Powers: There’s an agreement now to remove the dams theoretically. Are the stakeholders in this optimistic that’s going to happen? What do they see as other challenges making that happen?

Kempas: The next big challenge is to get Congress to say yes to all of this, which is going to be tough in a time of the energy crisis. Can you really let go of a renewable resource? All parties have agreed upon that on the river. In the basin, you’ve got this new level of people that needs to be convinced.

Audience Question: Can you talk a little bit more about where your sympathies lay?

Kempas: I just really don’t like these black and white documentaries, these activist videos that tell you what to think.
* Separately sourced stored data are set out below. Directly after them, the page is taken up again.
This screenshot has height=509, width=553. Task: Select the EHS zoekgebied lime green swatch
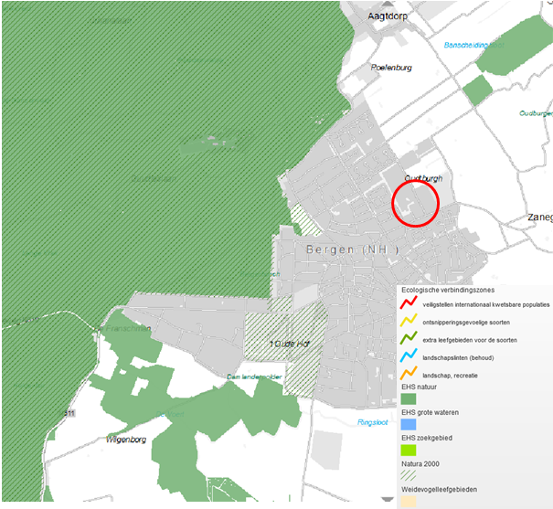click(x=408, y=450)
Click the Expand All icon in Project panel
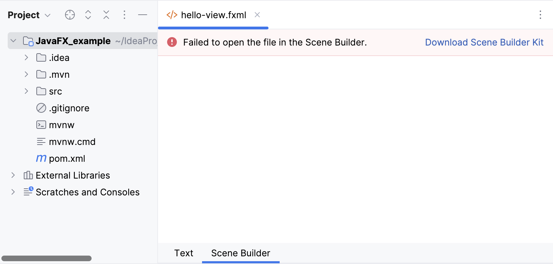This screenshot has width=553, height=264. (88, 15)
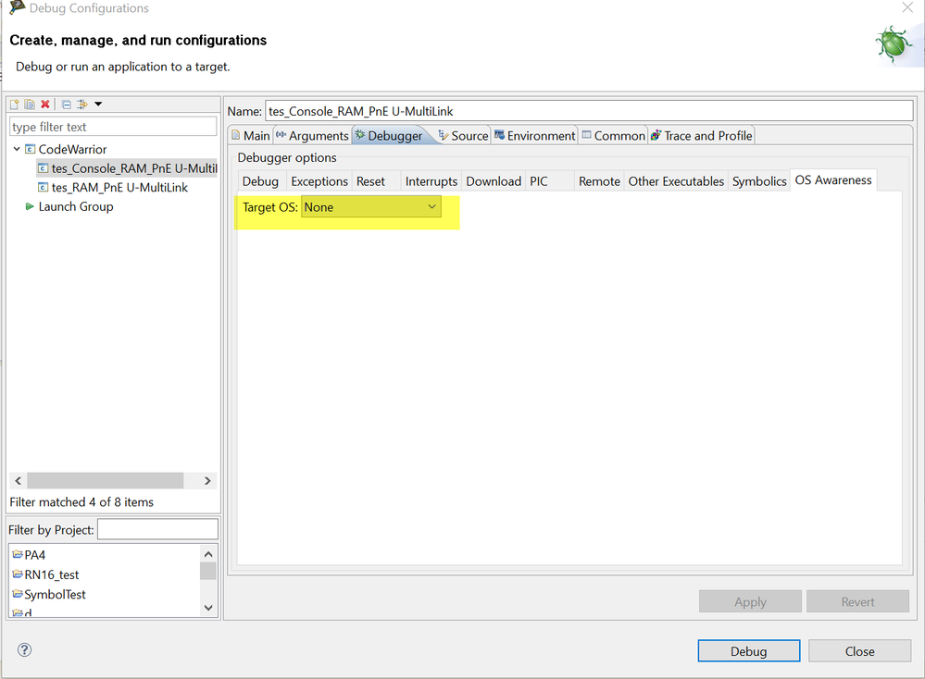
Task: Select the Launch Group entry
Action: pos(75,206)
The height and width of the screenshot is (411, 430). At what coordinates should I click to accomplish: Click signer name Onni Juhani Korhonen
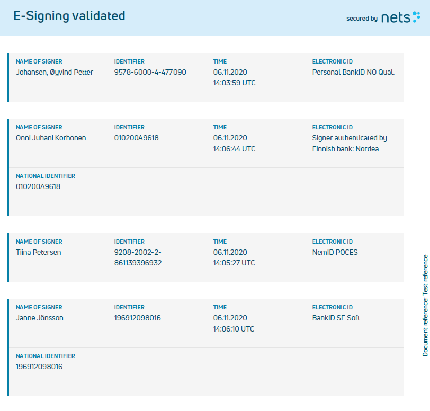pyautogui.click(x=51, y=138)

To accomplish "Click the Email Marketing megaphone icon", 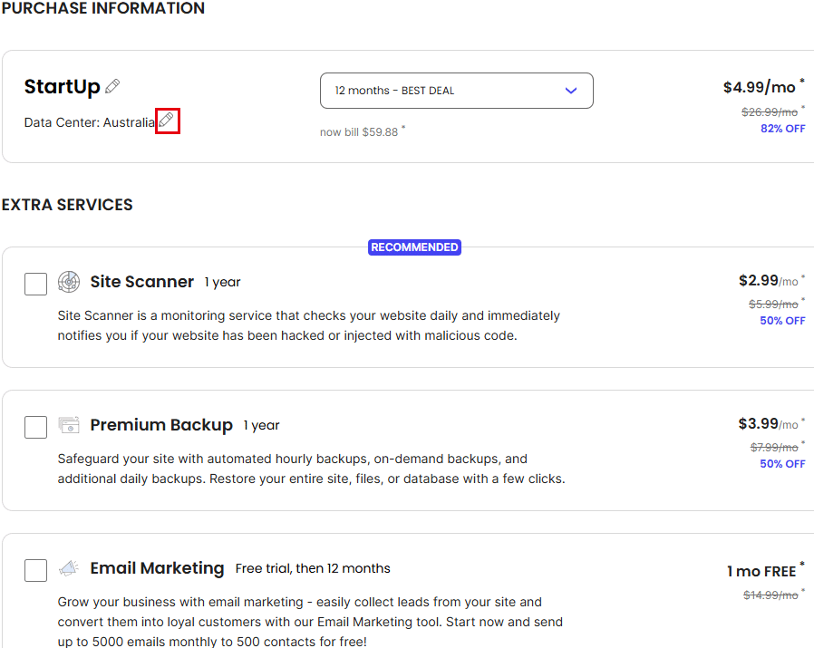I will [69, 568].
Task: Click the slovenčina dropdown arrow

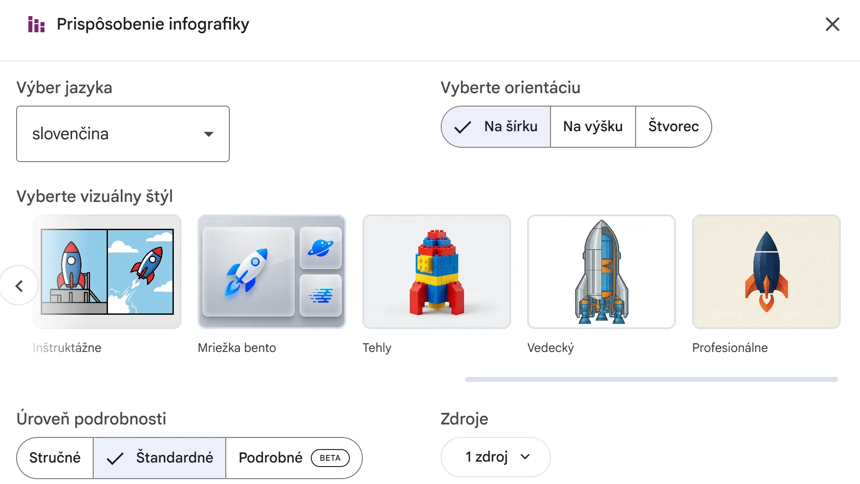Action: pyautogui.click(x=208, y=134)
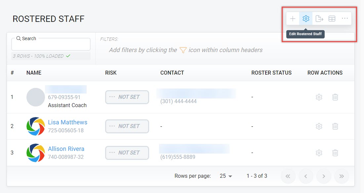Go to the next page of results

[323, 176]
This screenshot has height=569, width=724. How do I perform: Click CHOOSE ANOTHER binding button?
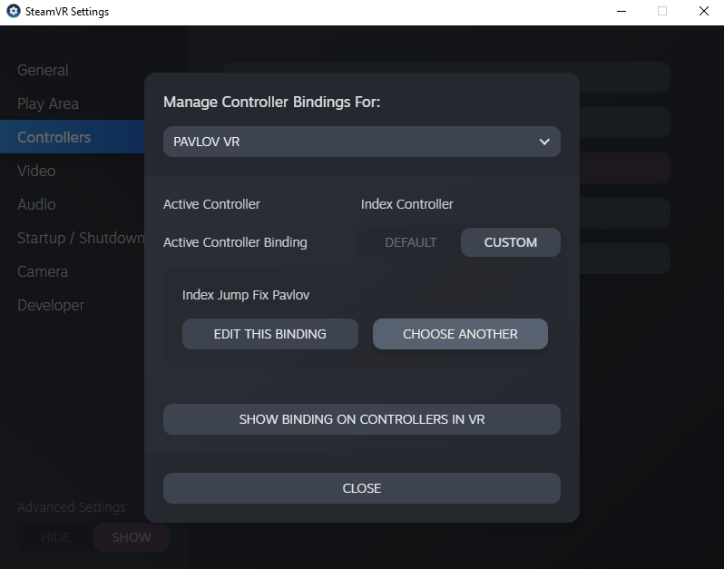coord(460,334)
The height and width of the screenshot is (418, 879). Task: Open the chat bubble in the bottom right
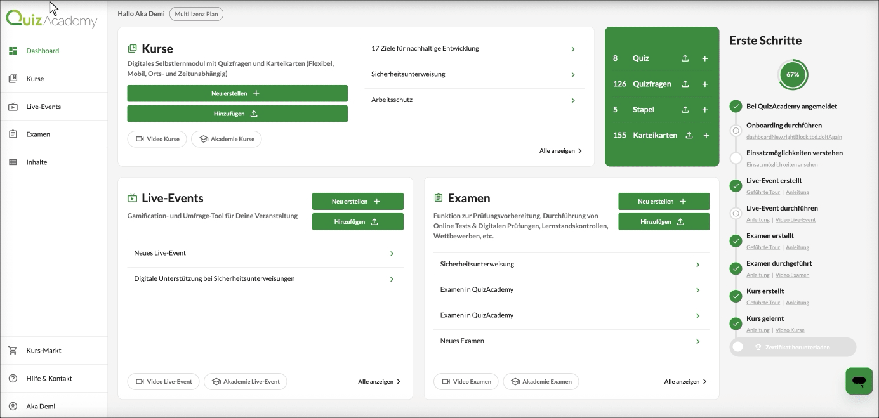(858, 381)
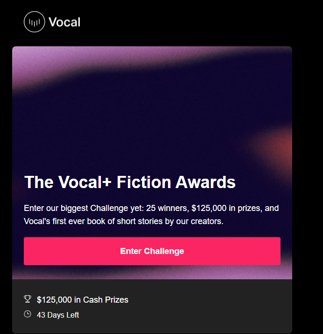Viewport: 323px width, 334px height.
Task: Click the dark gray prize details panel
Action: click(x=152, y=306)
It was important to me that you get to know all these various parties that are involved and then make up your own mind. Obviously you can tell from the film which side my heart is on.

Audience Question: As a European, was it easier for you to make this film than if you were an American director?

Kempas: Yes…these guys, they’ve come all the way over from Germany, we should at least listen to them kind of thing…I think that was the same with the tribes and the corporation…It was this curiosity thing. They recognized that someone had come from that far to look into the story. Maybe that gives you a different level of respect of something. Maybe because I’m not a white U.S. filmmaker, I wasn’t so much perceived by the tribes as a white person as maybe others are. I can only guess at that. I don’t know.

Audience Question: How do you approach shooting scenes? Everything seems to be at the right place at the right time.

Kempas: I often was surprised myself that I happened to be in the right place at the right time. (I asked) FERC, the Federal Energy Regulatory Commission, about when exactly they were going to release a certain document and they would tell me. So I knew what day I had to be with certain people…When the decision by the judge came out…I phone Craig (Tucker, the environmentalist in the film)…and asked him before you call Wendy (George, wife of Merv George in the film)…can you wait until we’re there? I did these kind of little manipulations. He would have called her anyway, but I wanted to make sure we were in the room with the camera before the phone call would come.

Powers: When you started off, did you know you were getting into something that would be open-ended or did you have some kind of sense the story could be told quickly?

Kempas: I thought it was going to be told more quickly. I had no idea what I was getting myself into. I originally thought I’d do a half-hour reportage for German television. It just became bigger and bigger.